05/01/2004

Britain could be in Iraq for years, says Straw

Britain's military commitment in Iraq is no longer being measured in months, according to the Foreign Secretary.

In London this morning, Foreign Secretary Jack Straw said that coalition troops would be required to maintain stability up to and following the July 1 deadline for the official handover of power to the Iraqi governing council. Mr Straw could not confirm when a full withdrawal might occur – saying that it could be as far away as 2007.

Mr Straw pointed out that Iraq's new democratic structures would flounder if coalition troops left thus creating a stability vacuum. There are currently around 10,000 British troops stationed in Iraq.

During his surprise visit to British troops in Basra yesterday, albeit a surprise which the world's press pack were in on, Prime Minister Tony Blair heaped praise on the British soldier as the new pioneer of soldiering in the 21st century – a century where the "chaos of terrorism" will take centre-stage, rather than the monolithic threats from nations which Britain had to face in the past.

Whilst his immediate audience was a small gathering of British soldiers, the wider message for the world at large was clear – that Britain had gone to war over alleged weapons of mass destruction in Iraq, and it would do so again. Mr Blair warned that Iraq was the "test case" for other "brutal" regimes around the world.

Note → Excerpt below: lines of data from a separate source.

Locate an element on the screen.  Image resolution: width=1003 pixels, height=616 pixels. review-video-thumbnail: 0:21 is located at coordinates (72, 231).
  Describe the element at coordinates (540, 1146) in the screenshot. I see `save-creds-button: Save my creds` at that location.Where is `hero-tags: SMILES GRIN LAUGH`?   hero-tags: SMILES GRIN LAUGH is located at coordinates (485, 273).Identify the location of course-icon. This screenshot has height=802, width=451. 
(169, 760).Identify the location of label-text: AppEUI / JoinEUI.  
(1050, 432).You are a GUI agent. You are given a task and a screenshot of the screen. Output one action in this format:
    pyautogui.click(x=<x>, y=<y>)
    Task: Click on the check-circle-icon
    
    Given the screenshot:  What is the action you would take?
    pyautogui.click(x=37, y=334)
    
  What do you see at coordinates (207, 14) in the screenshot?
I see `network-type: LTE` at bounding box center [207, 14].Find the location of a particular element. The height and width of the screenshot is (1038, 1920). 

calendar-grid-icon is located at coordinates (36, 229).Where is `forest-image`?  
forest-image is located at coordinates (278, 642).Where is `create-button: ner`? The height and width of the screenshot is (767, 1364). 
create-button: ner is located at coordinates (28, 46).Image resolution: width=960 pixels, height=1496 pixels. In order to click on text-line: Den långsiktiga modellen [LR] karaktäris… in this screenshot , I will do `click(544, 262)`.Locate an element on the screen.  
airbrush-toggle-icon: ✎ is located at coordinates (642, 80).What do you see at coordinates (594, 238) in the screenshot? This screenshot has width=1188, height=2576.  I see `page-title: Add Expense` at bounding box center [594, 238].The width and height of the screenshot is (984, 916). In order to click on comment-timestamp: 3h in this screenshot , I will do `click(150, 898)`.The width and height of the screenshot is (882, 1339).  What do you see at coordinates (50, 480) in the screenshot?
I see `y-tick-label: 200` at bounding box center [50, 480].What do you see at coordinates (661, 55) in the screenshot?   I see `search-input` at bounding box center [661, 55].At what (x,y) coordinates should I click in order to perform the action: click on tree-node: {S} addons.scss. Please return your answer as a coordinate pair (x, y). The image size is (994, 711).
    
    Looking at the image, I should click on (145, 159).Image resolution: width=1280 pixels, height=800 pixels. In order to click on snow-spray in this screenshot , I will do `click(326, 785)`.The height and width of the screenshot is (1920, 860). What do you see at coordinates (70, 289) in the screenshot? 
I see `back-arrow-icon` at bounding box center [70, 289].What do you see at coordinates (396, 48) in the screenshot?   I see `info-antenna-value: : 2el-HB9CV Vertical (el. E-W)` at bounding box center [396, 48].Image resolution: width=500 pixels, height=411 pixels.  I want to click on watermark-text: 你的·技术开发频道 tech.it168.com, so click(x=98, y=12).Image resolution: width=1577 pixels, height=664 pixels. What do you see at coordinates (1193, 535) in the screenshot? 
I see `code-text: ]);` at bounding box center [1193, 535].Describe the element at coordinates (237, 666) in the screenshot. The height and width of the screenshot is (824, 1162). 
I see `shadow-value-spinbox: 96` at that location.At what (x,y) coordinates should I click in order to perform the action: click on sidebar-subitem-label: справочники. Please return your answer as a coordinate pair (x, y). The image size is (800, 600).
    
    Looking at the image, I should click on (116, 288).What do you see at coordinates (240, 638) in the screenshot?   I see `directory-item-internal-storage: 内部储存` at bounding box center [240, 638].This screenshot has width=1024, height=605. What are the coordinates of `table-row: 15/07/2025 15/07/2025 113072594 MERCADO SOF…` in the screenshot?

Mr Blair also acknowledged that while there were a "few different opinions about the wisdom of conflict", there was absolutely nobody in the UK who has anything other than "enormous pride in the British Armed Forces".

He added: "And by nature and by instinct and by the intelligent use of the experience that you have had, Iraq today is taking shape under your help and with your guidance in a way that would have been unthinkable a year ago.

"So of course I want to say to you, thank you for the work that you are doing, but I think that when you come to a far away country such as this and you spend many months, it is as well to know not merely that you are fighting because that is what you have been ordered to do, but that the work that you have been doing has been in a noble and a good cause, and it has."